→ What is being asked
From the page extract below about Singapore's languages and custom GPTs, turn the paragraph that begins "It’s the kind of thing I’ve been writing" into a brief bulleted list that keeps its main facts.

→ Page extract
+-------+

Out and about the city this week, I was lucky enough to catch a performance by talented Indian popstar Armaan Malik. You couldn’t pick a more appropriate visiting artist to carry the torch for linguistic diversity. Malik is renowned for his linguistic versatility, with a repertoire of twelve languages. Hearing him effortlessly switch between languages from Hindi to Tamil, neatly mirrored how Singapore embraces and celebrates multiple languages (not to mention the plethora of pop fusion bangers he treated us to!).

Indian pop sensation Armaan Malik performing at the Esplanade in Singapore.

Indian pop sensation Armaan Malik performing at the Esplanade in Singapore.

Beyond the music venues, alive with the desi sounds of the Kalaa Utsavam festival of Indian culture, every corner of Singapore offers a new linguistic encounter. Singlish, the local flavour of global English, buzzes in the markets, whilst public signage bristles with diverse scripts. If language shapes our experience of a place, Singapore is many places, all in one.

Multilingual signage in Singapore

Multilingual signage in Singapore

Admittedly, I didn’t expect non-anglophone Singapore to be that evident or accessible to visitors. I feared English would dominate, consigning the others to be just home languages, out of the public sphere.

But on the contrary, a xiéxié here and there is as common and as welcome as a thank you; Singaporeans seem to anticipate a natural fluidity in everyday language use. That, of course, means you can dive straight in and have fun dabbling as a language tourist.

More than a destination

Singapore is more than a physical destination. It’s has a multi-dimensional linguistic identity, reminding us of the power of language in shaping our perceptions of the world around us. Here, languages don’t just coexist; they create a dynamic, inclusive community.

It’s a mind-opening experience for any language lover – I thoroughly recommend spending some time here if you get the chance!

ChatGPT releases custom GPT models

ChatGPT, Your Way : Custom GPTs In The Wild!

This week saw one of the biggest recent developments in consumer AI. ChatGPT released GPTs – customisable AI bots – into the wild for Plus members, and the community has gone wild.

In a nutshell, GPTs are AI bots with custom behaviour that you define. And you define that behaviour using natural language, just like how you talk to regular ChatGPT.

Crucially, GPTs are shareable. So you can come up with a killer app idea, set it up in seconds, then share your creation with the world. Already, linguists and language lovers are sharing their creations on the socials.

ChatGPT for Worksheet Creation

Obviously, I couldn’t wait to get playing when the GPT creation tool went live this week. I’ve long been a cheerleader for topic-based units for independent study, especially when preparing for spoken lessons. So the first thing I coded up was a foreign language worksheet creator!

It’s the kind of thing I’ve been writing and sharing prompts about for a while, now. The big game-changer, of course, is that now, all that functionality is packaged up into a single, one-click module. Open it, tell it your language, topic and level, and watch it go. This will produce a range of resources and activities for independent learning, including a vocabulary list, reading comprehensions, and cloze quizzes.

Genuinely useful for self-study!

Foreign Language Worksheet Creator GPT in ChatGPT

Foreign Language Worksheet Creator GPT in ChatGPT

It’s already been a learning experience, for all of us tinkerers. For one thing, I found out not to overload it by trying to do too much at once, or turning on all its capabilities (browsing, code interpretation and image creation). I ended up with a uselessly slow initial version that I can no longer even reopen to edit.

+-------+

→ Data section

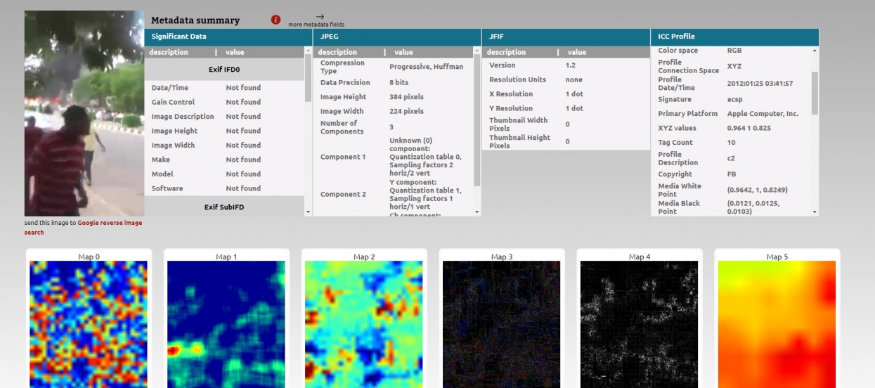
Task: Click scroll up arrow in Significant Data panel
Action: [x=308, y=51]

+-------+

→ Response area
- The writer has been writing and sharing prompts for this kind of task for some time.
- The big change is that all that functionality now comes packaged in a single one-click module.
- The user opens it, gives a language, topic and level, and lets it run.
- It produces resources and activities for independent learning, including a vocabulary list, reading comprehensions and cloze quizzes.